[Stored items]

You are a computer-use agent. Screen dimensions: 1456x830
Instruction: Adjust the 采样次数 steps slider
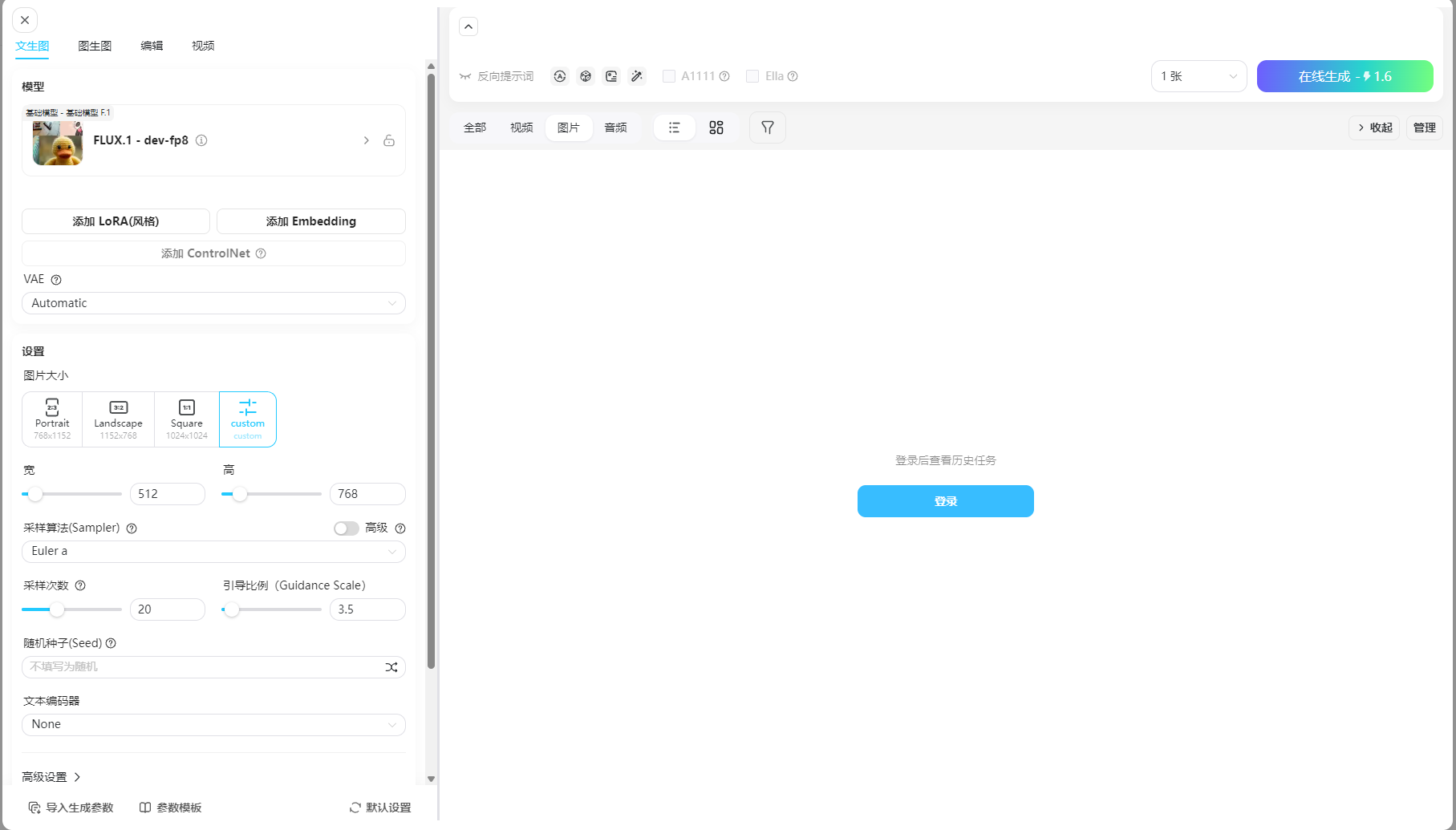[x=57, y=609]
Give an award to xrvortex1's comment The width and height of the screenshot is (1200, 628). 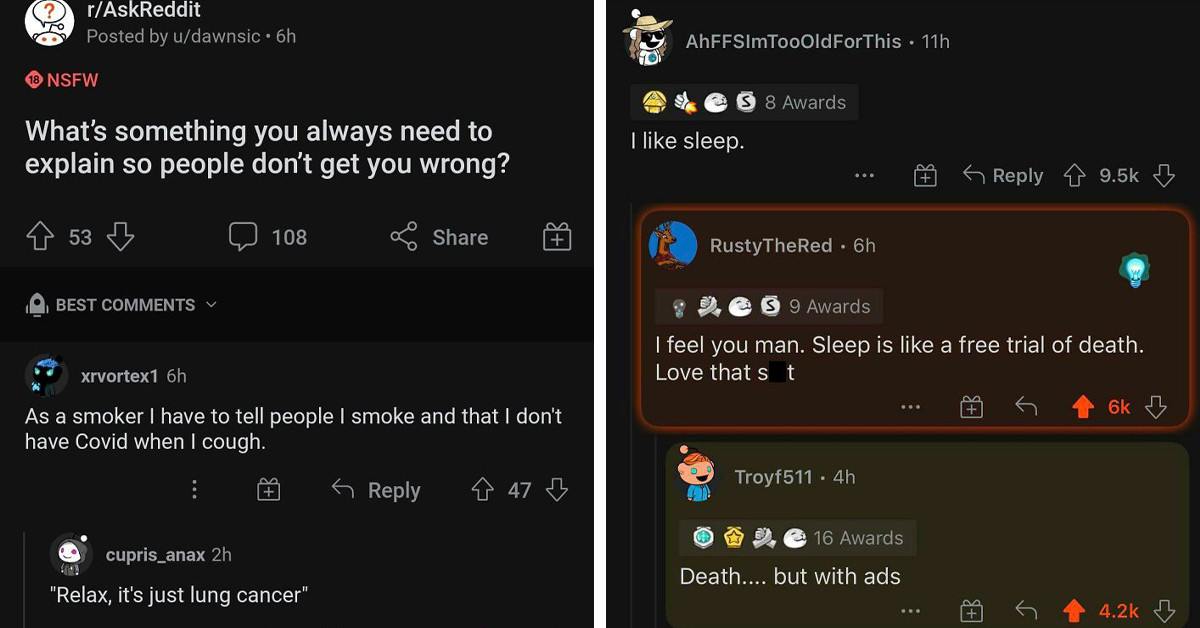click(267, 490)
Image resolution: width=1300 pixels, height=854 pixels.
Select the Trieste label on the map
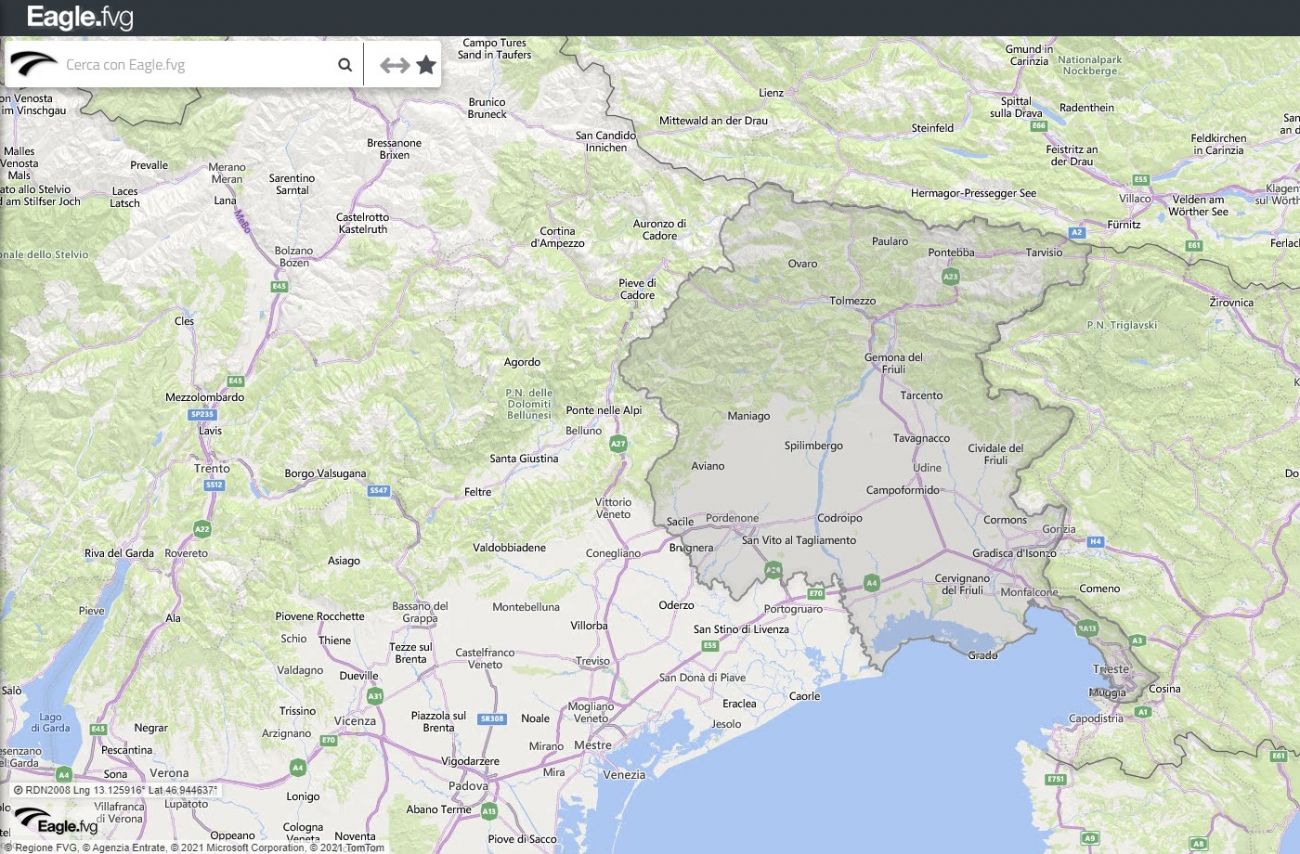pyautogui.click(x=1113, y=668)
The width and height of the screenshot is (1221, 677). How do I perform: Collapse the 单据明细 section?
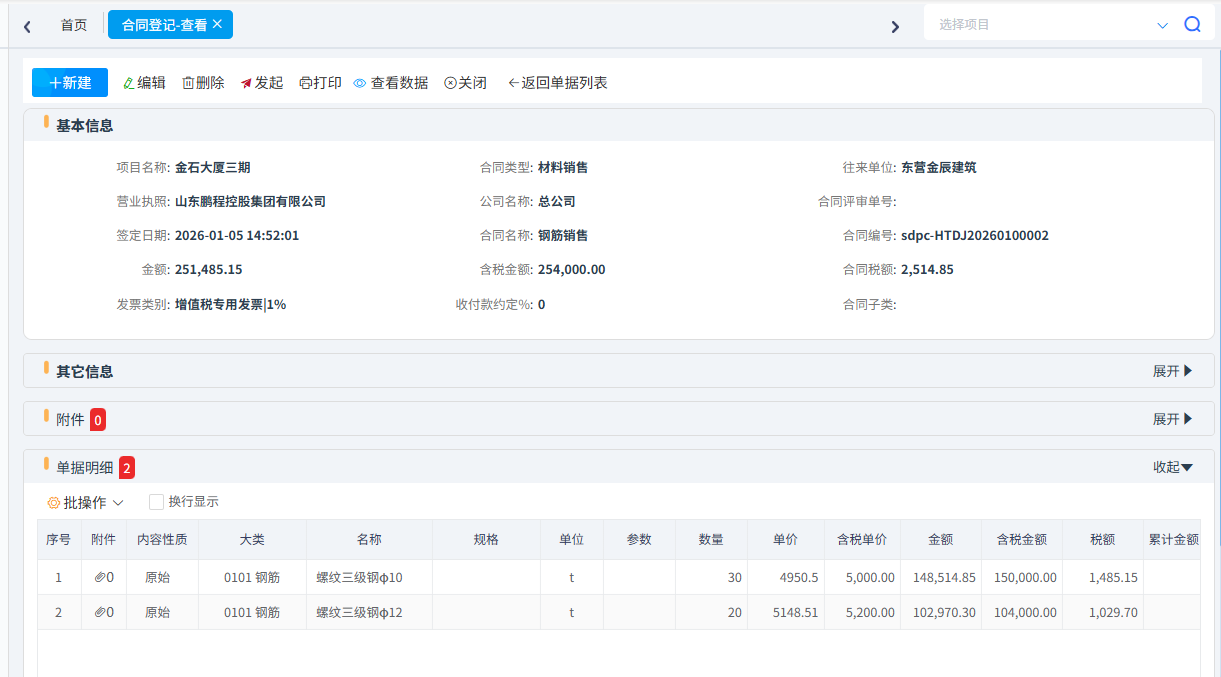[1173, 467]
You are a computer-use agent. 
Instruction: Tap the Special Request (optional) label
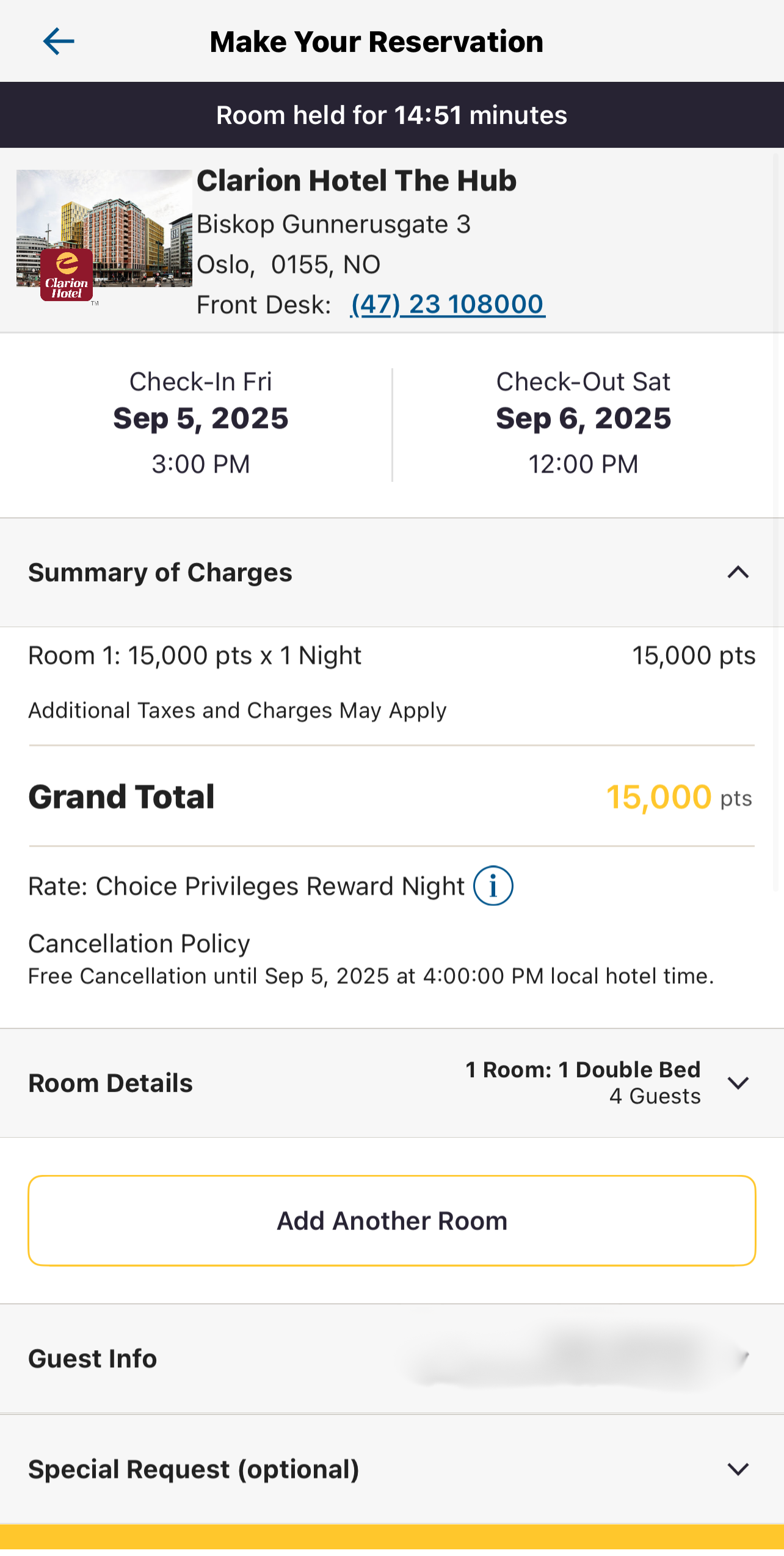[194, 1469]
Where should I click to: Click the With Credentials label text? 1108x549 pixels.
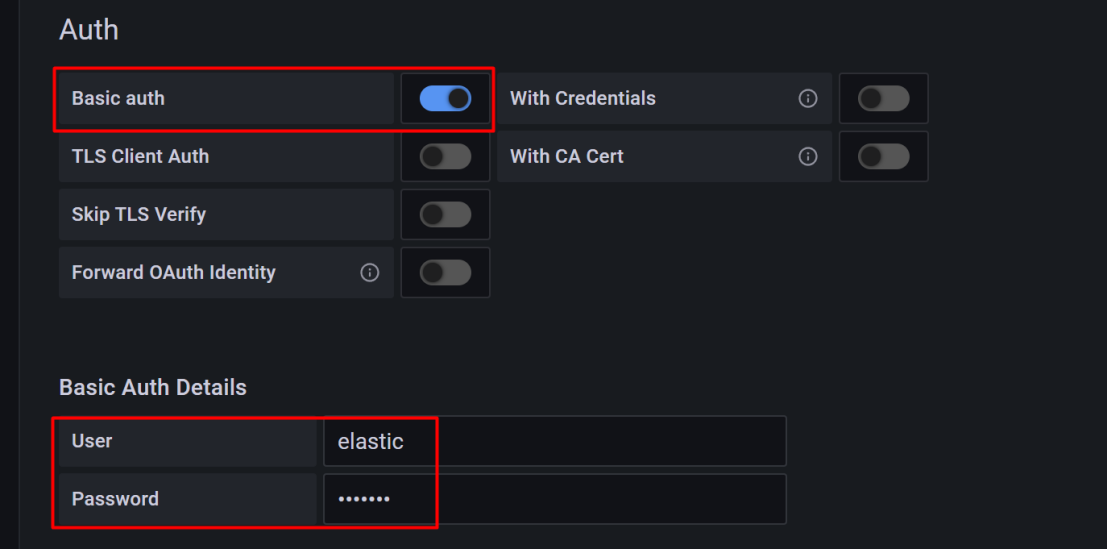point(583,98)
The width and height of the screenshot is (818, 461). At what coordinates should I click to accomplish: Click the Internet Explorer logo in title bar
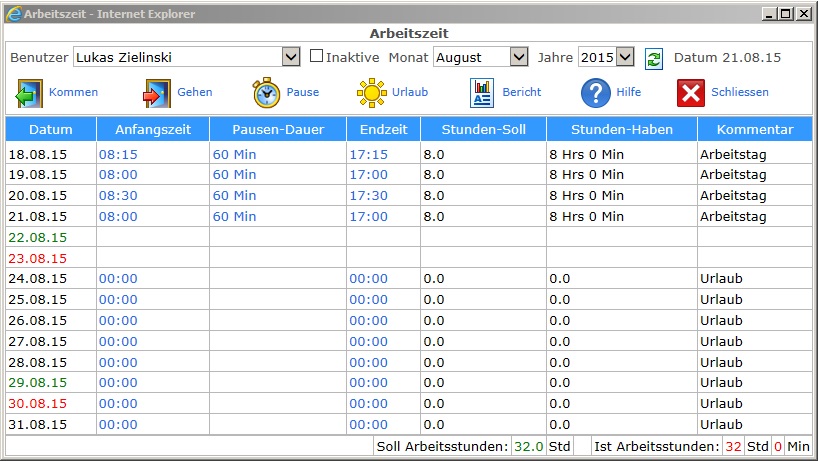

# Problem requirements
The lines to return are those in the entries above that hold "computer".

# Result of the task
You are a computer-use agent. Screen dimensions: 1456x830
You are a computer-use agent. 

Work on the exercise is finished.